The Cladosporium resinae’s excreta acts as a natural surfactant allowing water and hydrocarbons to bond into an emulsion. Fuel filters are designed to prevent solids (rust); they cannot prevent emulsions passing through them as they are designed to allow liquid to pass. This scenario is predominantly why premature failure of pumps and injectors occur.

During combustion, microscopic particles of gum, varnish and secondary components moisture, fungal material, plus unburnt fuel lacquer injector tips and fowl valve faces, these elements slowly but surely decrease the engines combustion efficiency, resulting in increased fuel consumption, increased exhaust emissions and transom soot.

Diesel engines with common rail electronic fuel injection need a top-quality detergent additive to stop the formation of injector nozzle combustion deposits, and to remove those deposits whilst also stopping the formation of internal injector deposits and removing such deposits. This maintains the optimum injector performance and reduces the occurrence of over fuelling and exhaust particulate formation. The detergent cleaning of the injectors also restores power to the designed output, and with the reduction in over fuelling, it reduces the incidence of bore glazing under low load, which leads to power loss and increased exhaust valve fouling.

To summarise, additives have always been included at the refinery in diesel and petrol to enable the optimum performance of the fuel supply system. This has become more critical with the introduction of electronic fuel systems to meet stricter exhaust emission requirements. The correct application of an appropriate detergent additive can enable the engine fuel system to operate as the manufacturer intended and as if it was new all the time. It is important that the additive formulation and amount is appropriate for the purpose intended.

As part of the Australian standard for fuels, there must be a minimum amount of detergent added. In diesel, that equates to 250 parts per million. Fuel Doctors have been manufacturing a detergent-based fuel conditioner injector cleaner for use in our daily tank cleaning operations for the past twenty-five years.
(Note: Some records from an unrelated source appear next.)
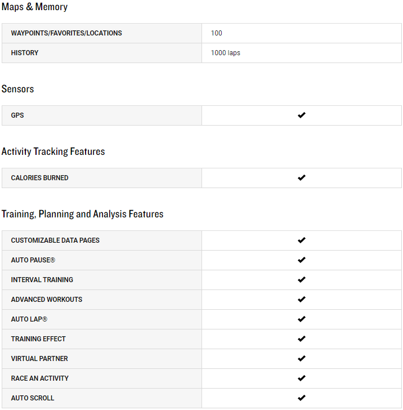The image size is (403, 410).
Task: Click Training, Planning and Analysis Features heading
Action: (83, 214)
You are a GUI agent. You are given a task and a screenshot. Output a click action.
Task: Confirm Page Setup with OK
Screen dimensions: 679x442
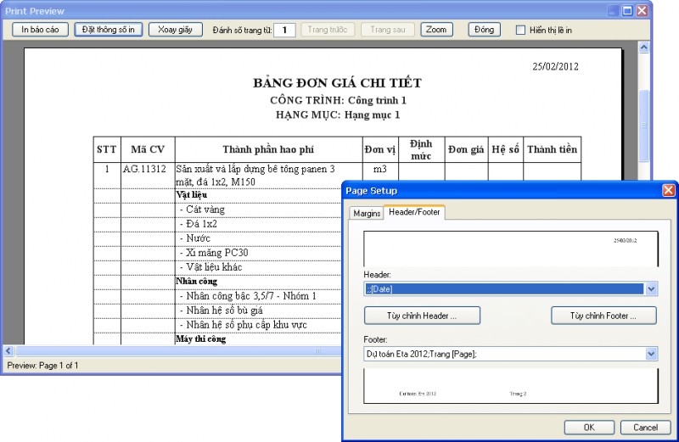tap(588, 428)
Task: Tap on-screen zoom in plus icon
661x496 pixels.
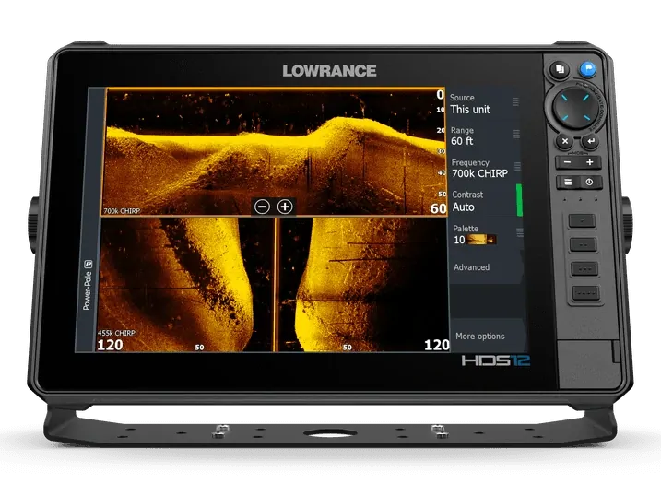Action: click(x=285, y=207)
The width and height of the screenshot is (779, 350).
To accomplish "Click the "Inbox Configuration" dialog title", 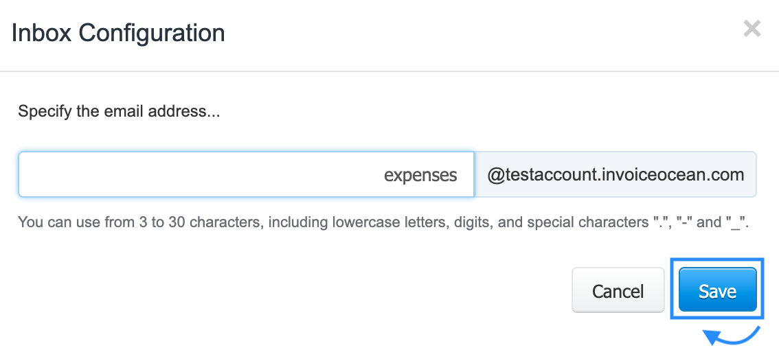I will (x=118, y=32).
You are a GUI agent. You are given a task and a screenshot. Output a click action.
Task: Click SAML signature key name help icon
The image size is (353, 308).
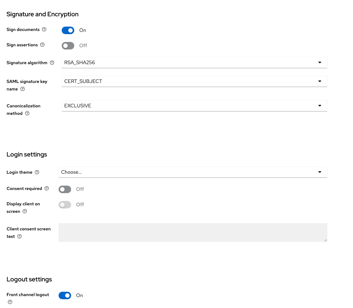pyautogui.click(x=22, y=89)
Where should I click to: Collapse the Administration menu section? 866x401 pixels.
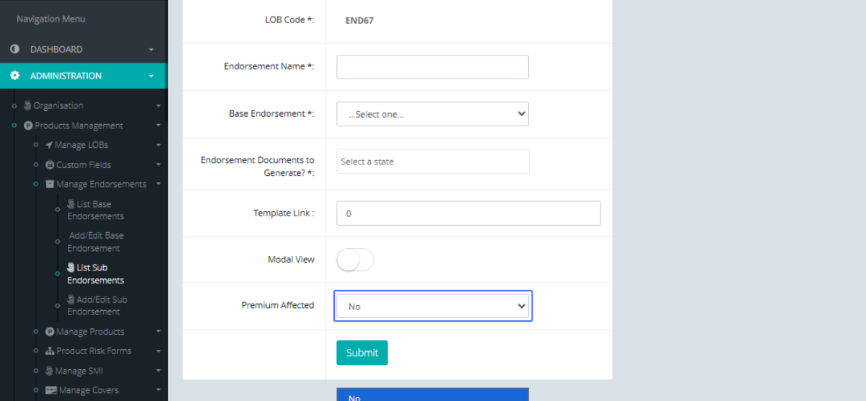pos(151,76)
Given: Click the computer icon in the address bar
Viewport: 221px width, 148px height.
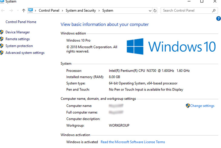Looking at the screenshot, I should (31, 10).
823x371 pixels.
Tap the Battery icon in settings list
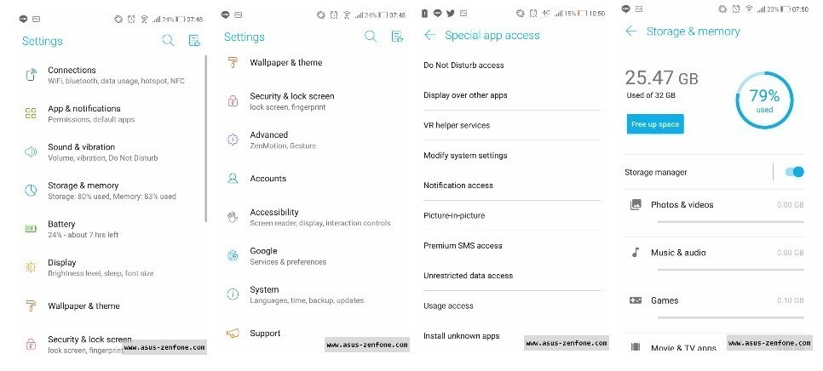coord(31,228)
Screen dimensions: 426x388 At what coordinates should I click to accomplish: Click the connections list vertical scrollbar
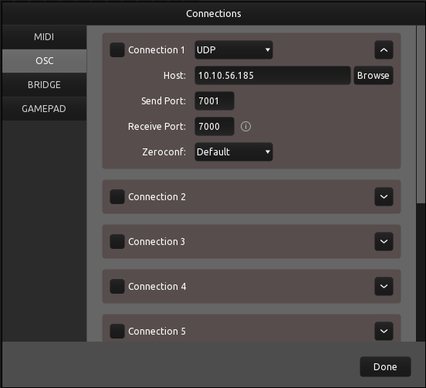click(421, 114)
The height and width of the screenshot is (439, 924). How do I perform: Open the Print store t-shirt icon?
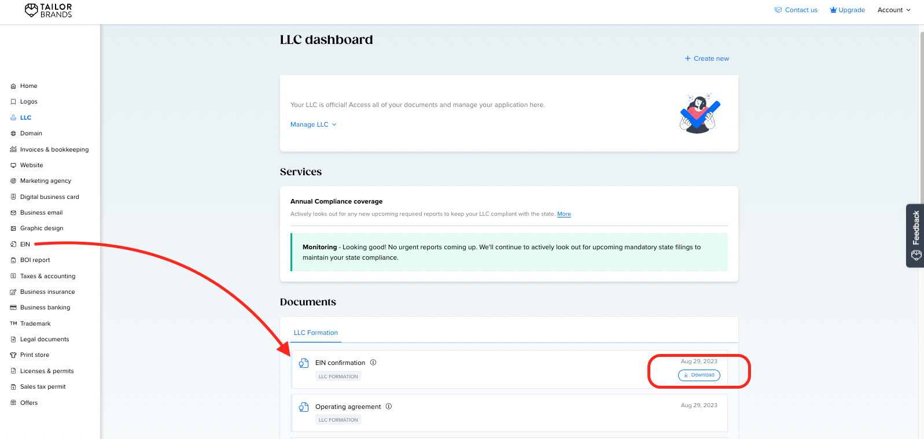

After the initial shock treatments to eradicate existing fuel system contaminants including gum, varnish, moisture, microbial material and its excreta, the recommended ongoing treat rate is one millilitre per litre of fuel. That equates to 900 parts per million of detergency to ensure maximum service life of all fuel system components.

Fuel Doctor, as a by-product of its formulation, is also an excellent lubricity enhancer, providing increased lubricity to all diesel-injection components, again extending serviceability. The final attribute of Fuel Doctor are the oxygenated molecules contained within the formula that provide a cleaner burn and bigger bang resulting in better throttle response.

The initial shock treatment of Fuel Doctor will clean the entire fuel system from tanks to inlet and exhaust valves, ensuring the valves re-seat to OEM specs; thus returning lost compression and economy.

Clean fuel systems maintain efficiency and economy with cleaner emissions.

We may not be able to change people’s views on “stink boats”, but we certainly can minimise the stink.